Synopses & Reviews
The Memoirs of a Polar Bear has in spades what Rivka Galchen hailed in the New Yorker as Yoko Tawada's magnificent strangeness -- Tawada is an author like no other. Three generations (grandmother, mother, son) of polar bears are famous as both circus performers and writers in East Germany: they are polar bears who move in human society, stars of the ring and of the literary world. In chapter one, the grandmother matriarch in the Soviet Union accidentally writes a bestselling autobiography. In chapter two, Tosca, her daughter (born in Canada, where her mother had emigrated) moves to the DDR and takes a job in the circus. Her son the last of their line is Knut, born in chapter three in a Leipzig zoo but raised by a human keeper in relatively happy circumstances in the Berlin zoo, until his keeper, Matthias, is taken away...
Happy or sad, each bear writes a story, enjoying both celebrity and "the intimacy of being alone with my pen."
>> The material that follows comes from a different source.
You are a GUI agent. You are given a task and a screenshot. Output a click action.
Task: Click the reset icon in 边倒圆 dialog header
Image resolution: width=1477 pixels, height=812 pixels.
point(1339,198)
“Ms Tawada brings her fine-nosed, soft-furred beasts to life... [Tawada] has a deadpan wit and disorienting mischief all her own, nimbly translated from the German by Susan Bernofsky.” The Economist
“For all the wonderful workings of plot and structure in Memoirs of the Polar Bear, what is truly affecting is Tawada's writing, which jumps off the page and practically sings.” Juan Vidal, NPR
“Tawada’s stories agitate the mind like songs half remembered or treasure boxes whose keys are locked within.” The New York Times
“The novel’s eldest bear describes writing as a 'dangerous acrobatic stunt.' In Memoirs of a Polar Bear, Tawada executes this stunt with the effortless grace of a seasoned circus performer.” Thomas Michael Duncan, Words Without Borders
“Tawada asks us to see writing from an unusual perspective: it is like balancing on a ball, or hunting. Thus we’re forced to see writing not just as a cerebral art but a physical one, as well.” Chad W. Post, Three Percent
About the Author
Yoko Tawada was born in Tokyo in 1960, moved to Hamburg when she was twenty-two, and then moved again to Berlin in 2006. She writes in both Japanese and German, and has received the Akutagawa Prize, the Adelbert von Chamisso Prize, the Tanizaki Prize, and the Goethe Medal.
The translator of Yoko Tawada, Franz Kafka, and Robert Walser, among others, Susan Bernofsky is currently working on a biography of Walser.